Just as we congratulated ourselves for this success, we realized that another roar was coming just ahead. We paddled forward, scanning the tunnel with the flashlight for the source of the noise. This time the waterfall was completely dark, shrouded in a mist which made it impossible to see until we were nearly upon it. A clear pathway to the right of the shower, however, enabled us to pass this one without too much trouble. After dodging a small sprinkling pipe farther on, the passage zig-zagged to the right and entered a sort of long hall of pillars. The left wall here did not reach the ceiling, betraying some sort of space behind. We discovered a rickety wooden ladder leading over the wall but decided to climb it on the return voyage. Soon the tunnel came to a division. Straight passages led ahead side by side. We chose the right passage on a whim and continued for only a short distance before becoming stranded on a sandbar. We decided to try the left passage and hope for deeper water, so we backtracked to the fork.

Suddenly the light went out. No amount of shaking or fiddling with the battery would light it up again. It was only then that we realized how ill-prepared we were. We attempted to use a camera flash to see ahead but this only made matters worse. Grimly, we attempted to turn around and head in a direction we thought led out. Blundering our way down the tunnel, suddenly Peter felt a sprinkling on the bow. The canoe lurched forward and caught on a sandbar, the small shower pouring, for the most part, on top of my head. Though it was only a small rain compared to the falls ahead, it was large enough and worse—it was quite warm! Thoughts raced in my head of where warm water could come from and what strange factory might be above us as I shouted, "Its pouring on my head! and its warm!" The roaring and echoing of the tunnel drowned out any coherence in what I said, so, not understanding exactly what was happening, Peter jumped out onto the sandbar and pulled us free. After only a moment to relax Peter shouted "Ahh! Its right beside me, paddle quick!" And so paddle quick we did, halfway beside, halfway through the dark waterfall. The true value of a glowing waterfall was demonstrated as we passed this easily and then headed on. After feeling around a few turns we saw light ahead! The roar and terror of the tunnel behind us now, we emerged into light, quiet and relief from the tension. Only a few of the fishermen looked up in wonder at the bedraggled adventurers who had suddenly appeared from the tunnel.

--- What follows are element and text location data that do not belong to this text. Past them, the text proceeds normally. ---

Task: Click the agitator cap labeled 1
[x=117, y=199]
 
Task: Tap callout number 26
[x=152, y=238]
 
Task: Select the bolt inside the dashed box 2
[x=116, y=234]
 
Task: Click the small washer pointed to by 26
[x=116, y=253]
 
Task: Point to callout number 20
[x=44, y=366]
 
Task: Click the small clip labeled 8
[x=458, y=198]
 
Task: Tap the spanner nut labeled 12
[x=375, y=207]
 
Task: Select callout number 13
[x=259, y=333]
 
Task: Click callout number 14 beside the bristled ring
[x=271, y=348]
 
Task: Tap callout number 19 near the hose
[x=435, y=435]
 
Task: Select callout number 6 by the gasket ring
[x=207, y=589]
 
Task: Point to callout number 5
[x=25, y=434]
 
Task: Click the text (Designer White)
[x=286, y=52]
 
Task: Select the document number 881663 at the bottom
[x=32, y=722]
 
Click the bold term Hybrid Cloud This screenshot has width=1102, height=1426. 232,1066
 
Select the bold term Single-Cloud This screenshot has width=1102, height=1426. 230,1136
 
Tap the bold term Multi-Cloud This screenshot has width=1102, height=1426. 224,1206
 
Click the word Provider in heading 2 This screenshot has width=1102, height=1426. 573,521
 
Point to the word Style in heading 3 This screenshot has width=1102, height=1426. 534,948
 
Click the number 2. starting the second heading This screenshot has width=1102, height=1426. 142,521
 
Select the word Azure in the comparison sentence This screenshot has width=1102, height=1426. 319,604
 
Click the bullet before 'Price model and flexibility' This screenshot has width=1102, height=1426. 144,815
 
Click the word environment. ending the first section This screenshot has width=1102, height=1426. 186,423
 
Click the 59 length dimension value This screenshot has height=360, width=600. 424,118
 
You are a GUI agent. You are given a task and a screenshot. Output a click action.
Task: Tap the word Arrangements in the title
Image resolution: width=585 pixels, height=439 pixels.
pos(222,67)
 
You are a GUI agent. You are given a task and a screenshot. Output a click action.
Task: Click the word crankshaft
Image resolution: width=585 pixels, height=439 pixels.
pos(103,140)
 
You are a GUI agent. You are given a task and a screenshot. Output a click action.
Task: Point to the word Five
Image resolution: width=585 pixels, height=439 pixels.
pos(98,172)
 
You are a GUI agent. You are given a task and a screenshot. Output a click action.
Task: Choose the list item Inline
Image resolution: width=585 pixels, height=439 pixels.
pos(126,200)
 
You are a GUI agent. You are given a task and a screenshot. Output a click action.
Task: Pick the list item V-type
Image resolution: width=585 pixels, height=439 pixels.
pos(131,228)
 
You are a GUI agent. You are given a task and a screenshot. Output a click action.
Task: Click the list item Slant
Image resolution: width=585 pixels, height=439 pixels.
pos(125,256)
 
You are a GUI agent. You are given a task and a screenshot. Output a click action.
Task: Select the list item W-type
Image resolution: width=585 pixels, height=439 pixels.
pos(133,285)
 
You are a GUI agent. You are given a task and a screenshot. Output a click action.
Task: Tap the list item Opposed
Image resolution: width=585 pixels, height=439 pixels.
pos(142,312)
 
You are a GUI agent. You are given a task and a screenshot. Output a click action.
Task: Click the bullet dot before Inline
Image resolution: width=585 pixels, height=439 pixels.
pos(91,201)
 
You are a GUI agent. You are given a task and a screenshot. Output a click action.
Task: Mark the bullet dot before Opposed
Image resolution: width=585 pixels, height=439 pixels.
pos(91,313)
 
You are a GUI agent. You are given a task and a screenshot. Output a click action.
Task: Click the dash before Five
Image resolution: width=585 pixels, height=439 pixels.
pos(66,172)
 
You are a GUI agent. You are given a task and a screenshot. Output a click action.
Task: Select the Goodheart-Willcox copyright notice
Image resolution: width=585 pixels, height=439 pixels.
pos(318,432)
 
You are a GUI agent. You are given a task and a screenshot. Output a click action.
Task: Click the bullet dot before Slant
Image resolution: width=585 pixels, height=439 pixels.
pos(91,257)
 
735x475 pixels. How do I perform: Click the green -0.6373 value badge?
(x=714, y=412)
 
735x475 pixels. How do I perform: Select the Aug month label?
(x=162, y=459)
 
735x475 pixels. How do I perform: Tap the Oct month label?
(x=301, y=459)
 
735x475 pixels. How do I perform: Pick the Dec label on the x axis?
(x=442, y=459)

In several later expeditions, we headed farther and farther up the tunnel, only to return to the entrance. Kristin Hofer and Pat Kelley helped to push on up the tunnel. At last, after a three-hour journey, on our last expedition, we reached the far end of the tunnel. At an unknown strip of green in North Minneapolis we ate cookies to celebrate getting past the monster carp, several log jams, the crickets and spiders, sandbars and odd side passages.

The tunnel was started in the 1910s and completed in the late 1920s. Originally judged on of the most beautiful creeks in the area, Bassett Creek by the 1890s and industrialization of it’s banks was one of the most polluted. In an effort to contain the awful sights and smells of the blighted stream, sections were covered over one by one until the burial was complete. Now forgotten in its seventy-year old tomb, the creek makes little news, unknown by even the people who live and work above it. In the early seventies a small campaign to unearth the creek and turn it into a parkway brought little interest because of its price tag, and sot it is still forgotten.

As sections of the tunnel are quite old, the Army Corps of Engineers has doubts that they will hold up in a heavy flood, so a bypass through downtown is now under construction. It appears that this will be the fate of Basset Creek, to be shut up in a smelly hole forever. Perhaps when the new tunnel is complete and the old one blocked up it will be a boring one too.